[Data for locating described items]
## Start

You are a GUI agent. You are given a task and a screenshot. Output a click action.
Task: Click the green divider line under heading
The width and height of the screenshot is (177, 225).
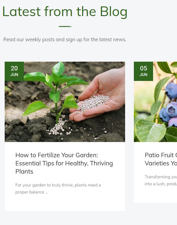click(65, 27)
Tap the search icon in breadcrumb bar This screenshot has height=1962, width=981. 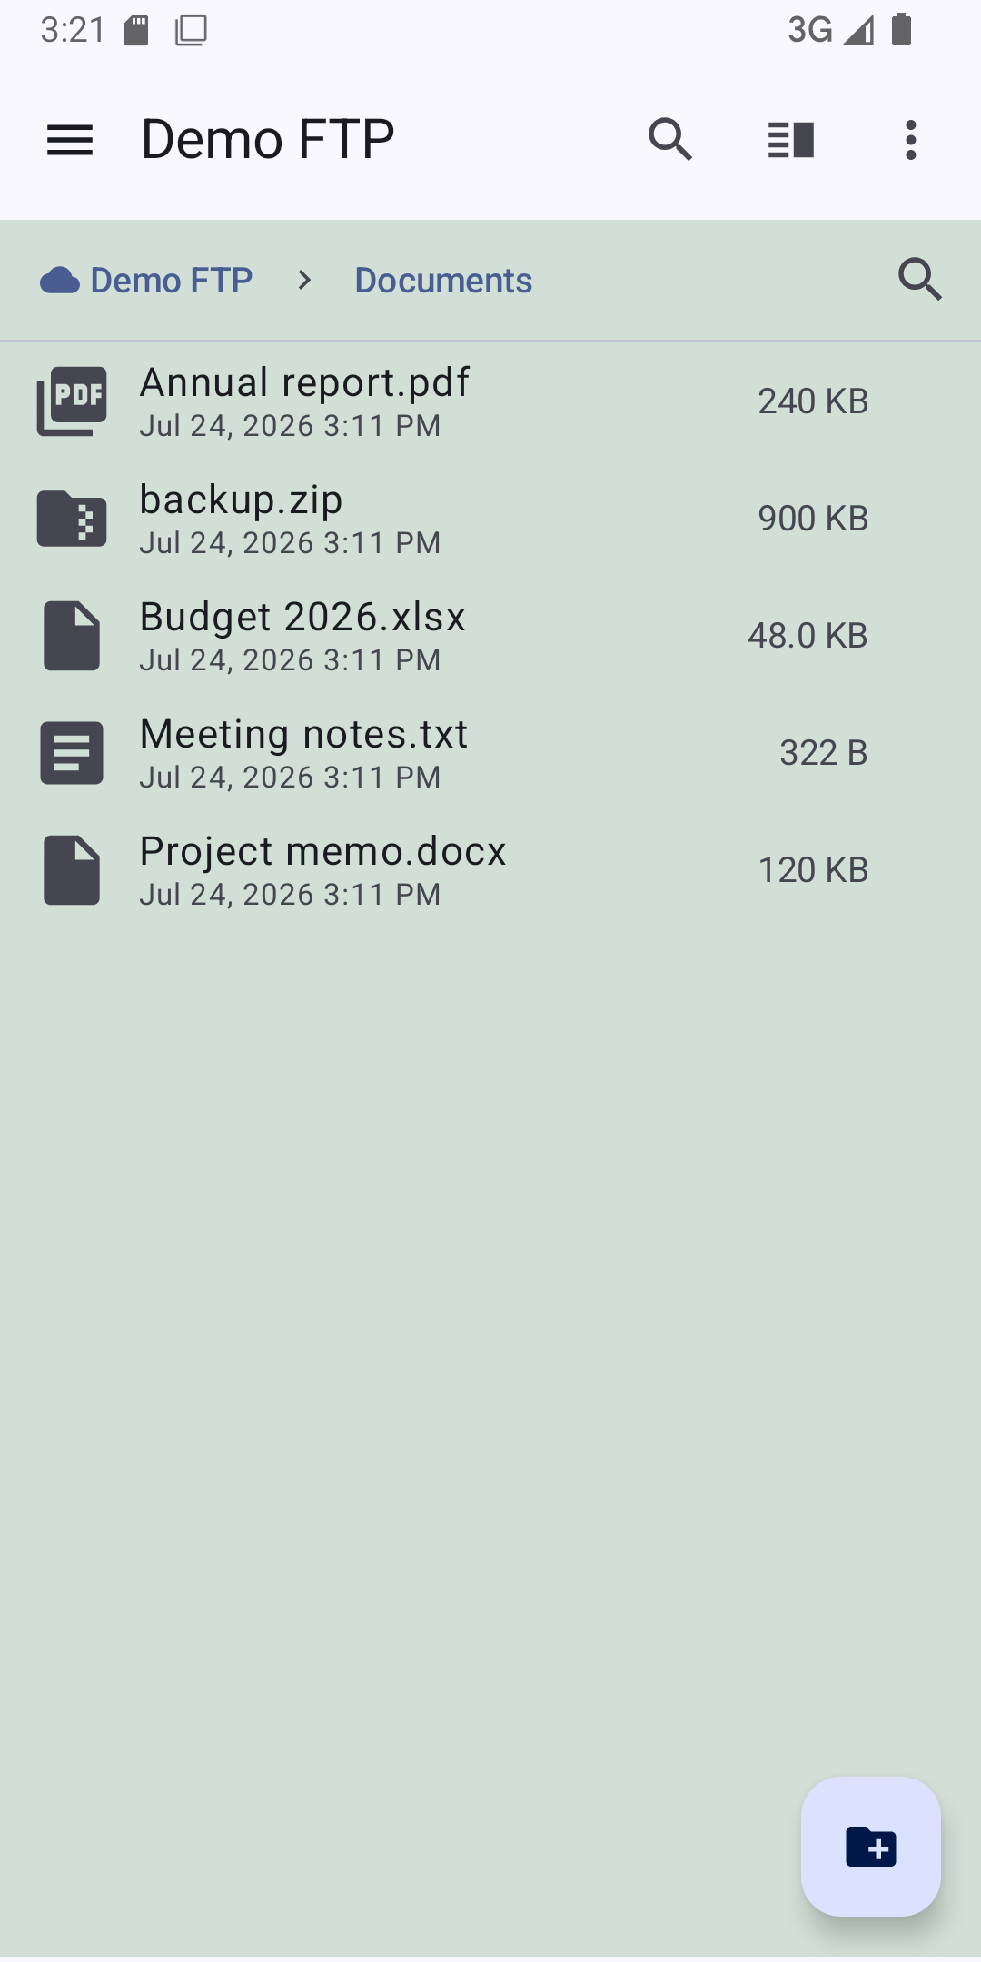pyautogui.click(x=920, y=279)

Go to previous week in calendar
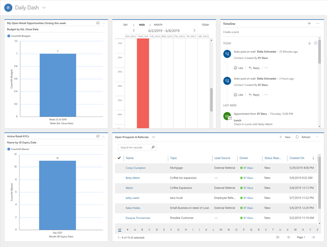[x=134, y=31]
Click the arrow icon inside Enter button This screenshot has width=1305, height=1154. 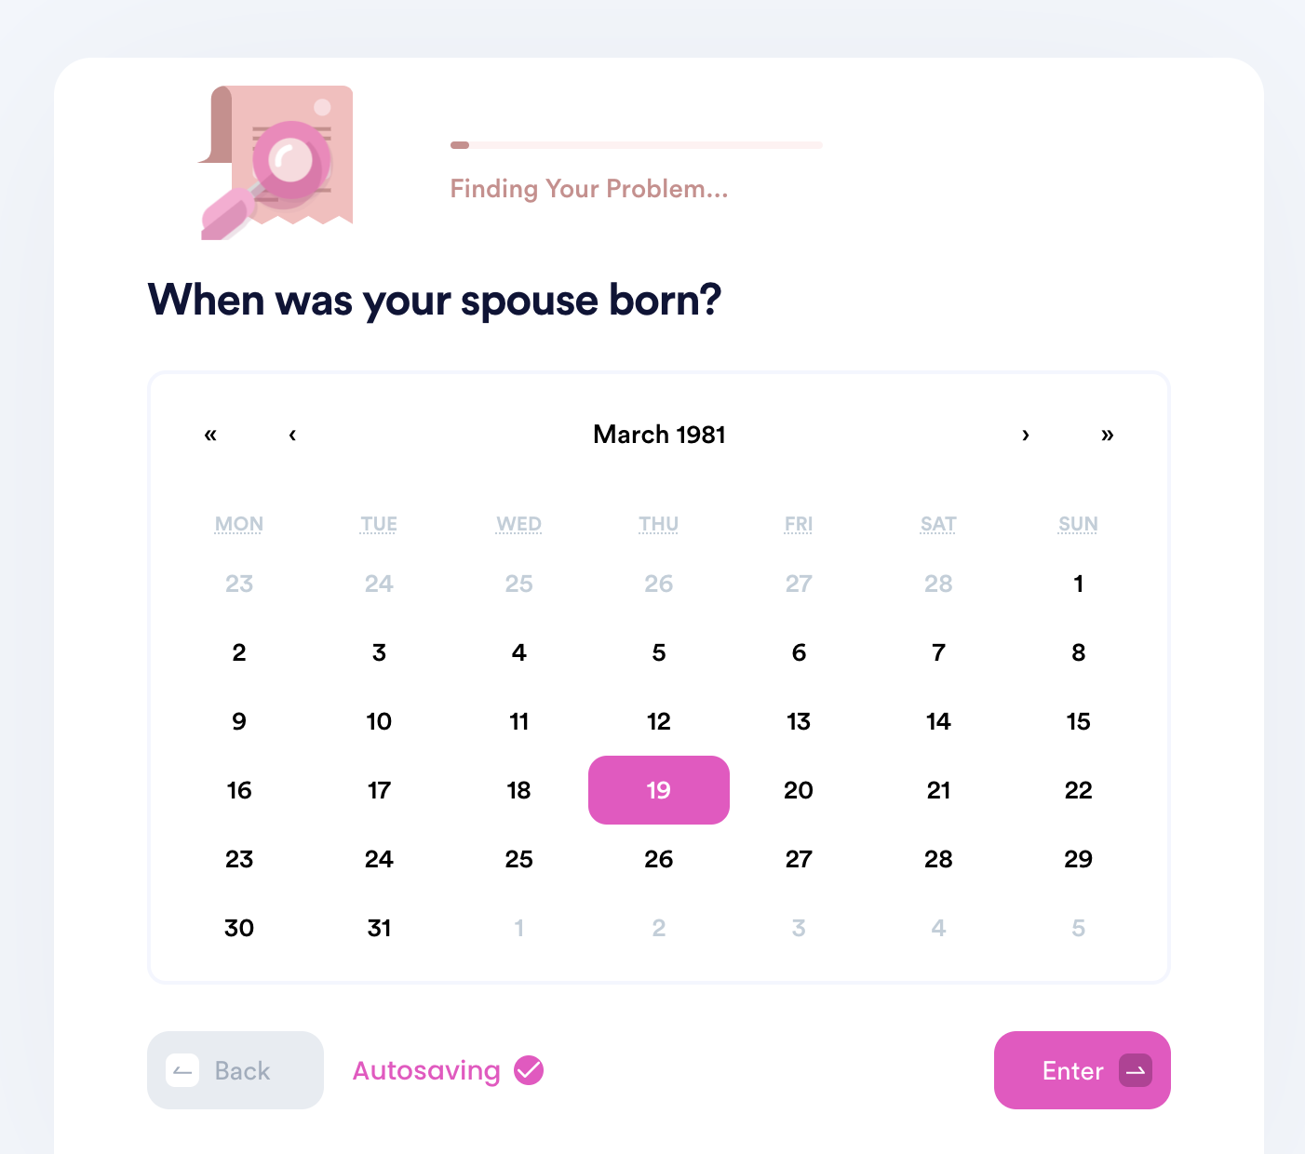tap(1136, 1070)
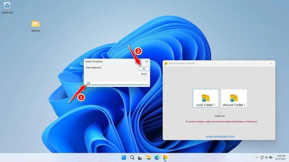Switch to the Folder Protector taskbar icon
Image resolution: width=289 pixels, height=162 pixels.
(x=165, y=158)
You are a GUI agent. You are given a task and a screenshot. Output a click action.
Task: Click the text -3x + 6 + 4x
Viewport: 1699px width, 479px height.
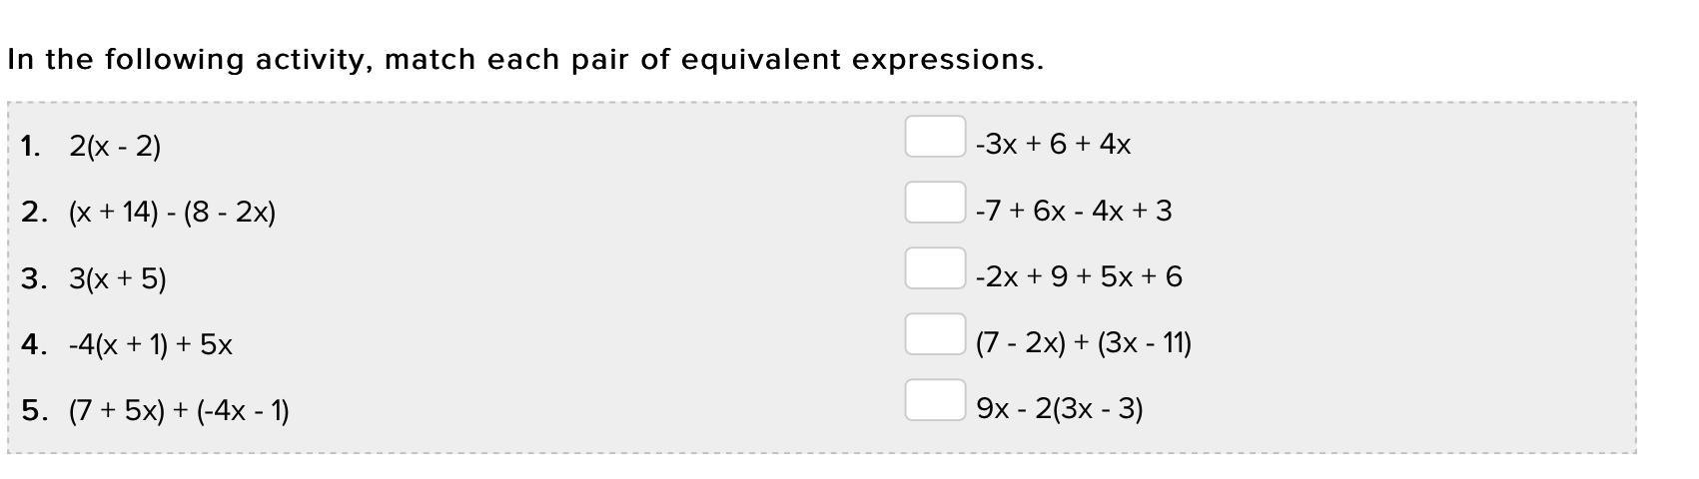1053,145
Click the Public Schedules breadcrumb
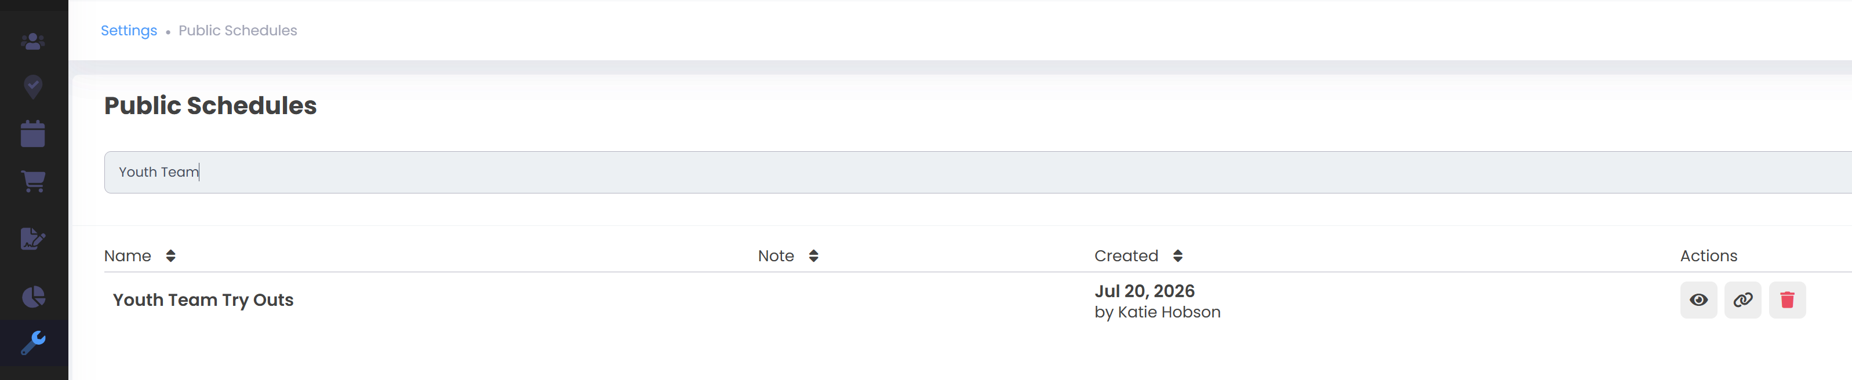 point(238,30)
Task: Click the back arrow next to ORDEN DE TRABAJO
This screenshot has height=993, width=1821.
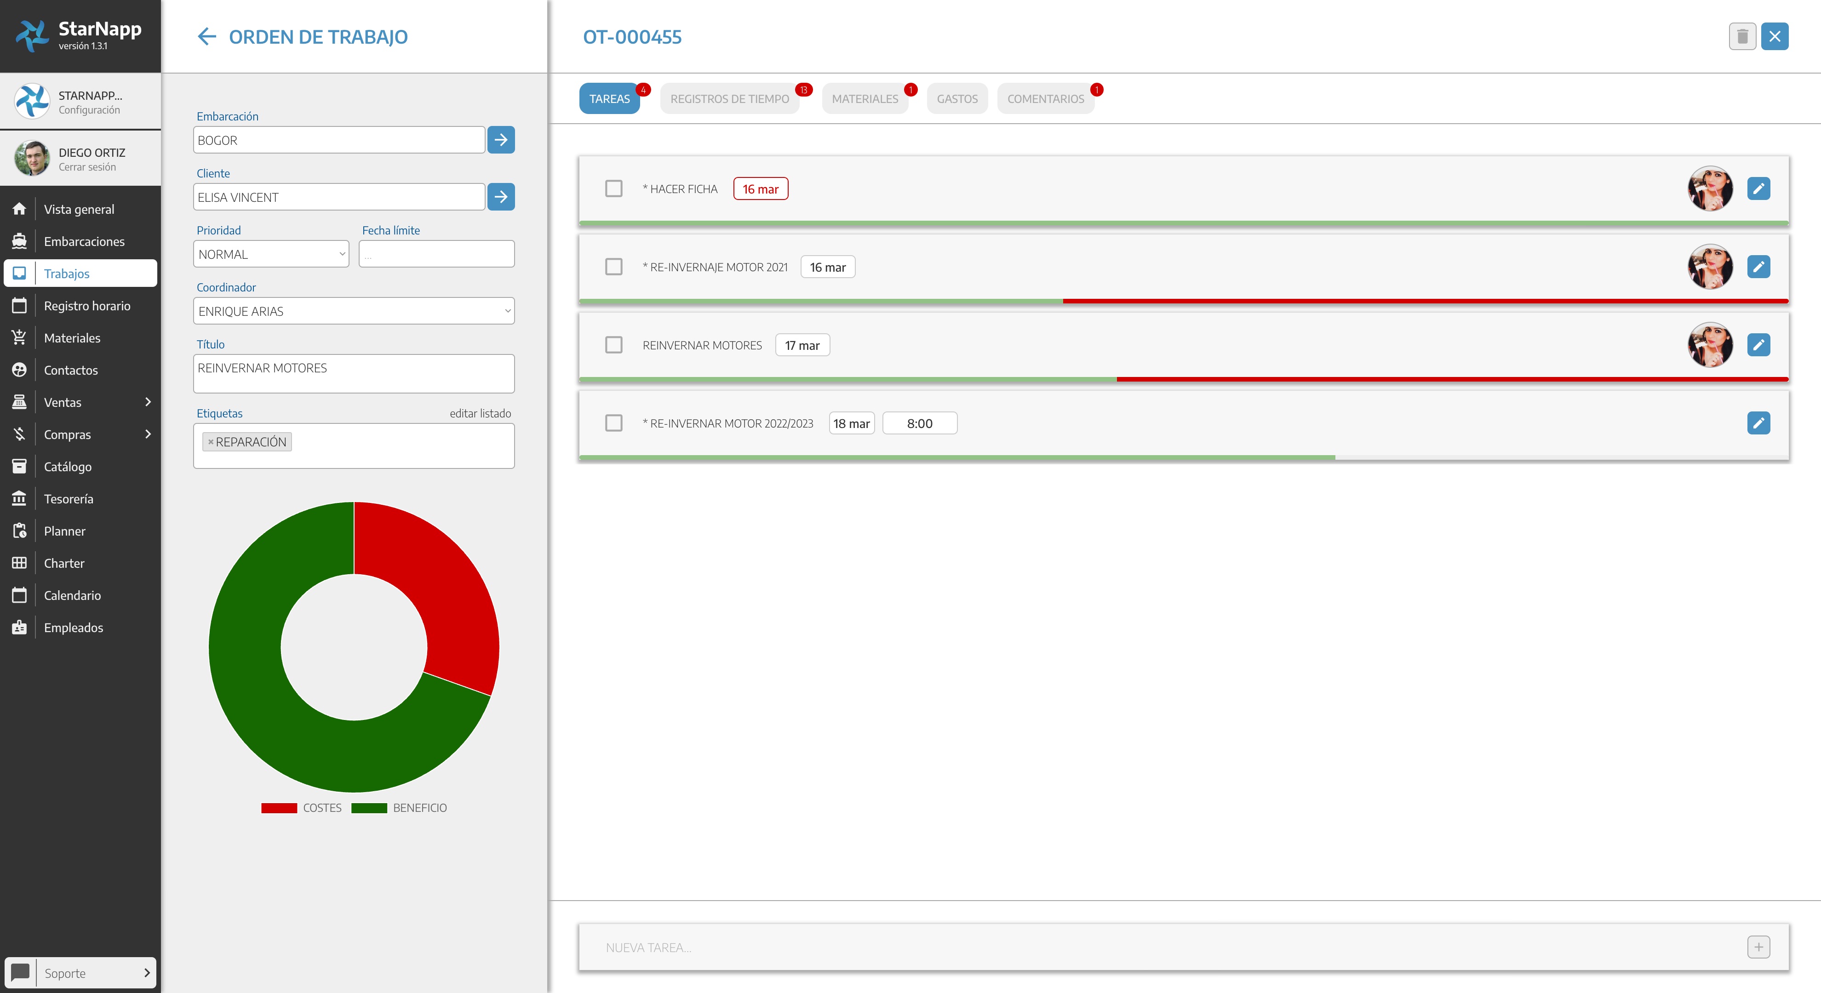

## End

(Work to complete) Can you lay out the stretch of data from the line containing "Click the Public Schedules breadcrumb" through the end of the data as a numbered list, leaving out blank lines and the pictures?

(The answer)
1. Click the Public Schedules breadcrumb
2.  point(238,30)
3. Task: Click the back arrow next to ORDEN DE TRABAJO
4. This screenshot has height=993, width=1821.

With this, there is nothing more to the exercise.